Dallas Cowboys special teams coach Joe DeCamillis suffered a broken neck when the team's practice facility collapsed earlier this month, but he said in a radio interview this week that his biggest fear was that he would suffocate under the tarp.
"The scariest part was the tarp was on top of us," DeCamillis said Monday in an interview with Atlanta radio station 790 the Zone. "So, you thought you were really going to suffocate. I knew my back was hurt, but you thought you were going to suffocate when you were sitting there because there was like six inches on the ground, and there was a big old tarp on top of you. That was really scary."
The interview was DeCamillis' first public comments since the accident.
DeCamillis was injured when the tent-like structure fell apart during a storm May 2. Eleven others were hospitalized, including scouting assistant Rich Behm, whose spine was severed.
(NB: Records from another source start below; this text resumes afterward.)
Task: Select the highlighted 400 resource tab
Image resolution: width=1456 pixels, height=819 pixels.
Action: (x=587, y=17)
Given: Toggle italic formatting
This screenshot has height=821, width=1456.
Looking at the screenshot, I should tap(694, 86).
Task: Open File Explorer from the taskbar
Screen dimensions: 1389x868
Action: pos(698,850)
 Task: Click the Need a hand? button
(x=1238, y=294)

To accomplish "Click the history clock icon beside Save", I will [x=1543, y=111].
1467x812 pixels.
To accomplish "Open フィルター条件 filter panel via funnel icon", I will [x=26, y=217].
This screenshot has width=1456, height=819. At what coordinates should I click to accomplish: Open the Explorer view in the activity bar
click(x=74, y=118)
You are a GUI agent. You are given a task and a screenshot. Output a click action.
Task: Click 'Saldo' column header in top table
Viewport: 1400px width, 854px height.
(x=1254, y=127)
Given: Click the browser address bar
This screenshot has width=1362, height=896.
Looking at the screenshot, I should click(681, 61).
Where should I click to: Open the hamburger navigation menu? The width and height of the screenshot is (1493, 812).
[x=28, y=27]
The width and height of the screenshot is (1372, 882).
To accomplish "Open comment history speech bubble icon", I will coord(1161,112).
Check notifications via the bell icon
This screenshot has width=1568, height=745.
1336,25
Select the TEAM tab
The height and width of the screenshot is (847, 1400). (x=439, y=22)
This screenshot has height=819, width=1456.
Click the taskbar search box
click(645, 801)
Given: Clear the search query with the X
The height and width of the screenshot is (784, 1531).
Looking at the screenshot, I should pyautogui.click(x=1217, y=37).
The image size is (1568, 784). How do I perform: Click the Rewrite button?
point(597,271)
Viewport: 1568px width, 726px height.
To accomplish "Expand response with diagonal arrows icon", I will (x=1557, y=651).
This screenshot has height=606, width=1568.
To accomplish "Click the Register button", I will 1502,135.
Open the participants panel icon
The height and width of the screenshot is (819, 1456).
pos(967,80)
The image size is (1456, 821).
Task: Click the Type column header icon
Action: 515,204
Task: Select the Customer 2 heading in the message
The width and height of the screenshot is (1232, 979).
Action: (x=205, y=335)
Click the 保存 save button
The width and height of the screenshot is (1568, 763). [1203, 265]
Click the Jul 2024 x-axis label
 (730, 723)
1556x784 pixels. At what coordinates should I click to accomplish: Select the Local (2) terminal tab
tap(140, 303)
The 33-year-old father of three is paralyzed from the waist down.
The debris also ruined the team's two outdoor fields, forcing them to use a nearby high school stadium for the next few months.
Wearing a neck brace and shouting into a bullhorn, the DeCamillis was back on the practice field last Tuesday -- only 15 days following surgery to repair broken vertebrae from the collapse.
"I can still kind of see something falling on me, but I'm not sure if it was a beam. I couldn't tell what drilled me into the ground," he said in the interview.
Information from The Associated Press was used in this report.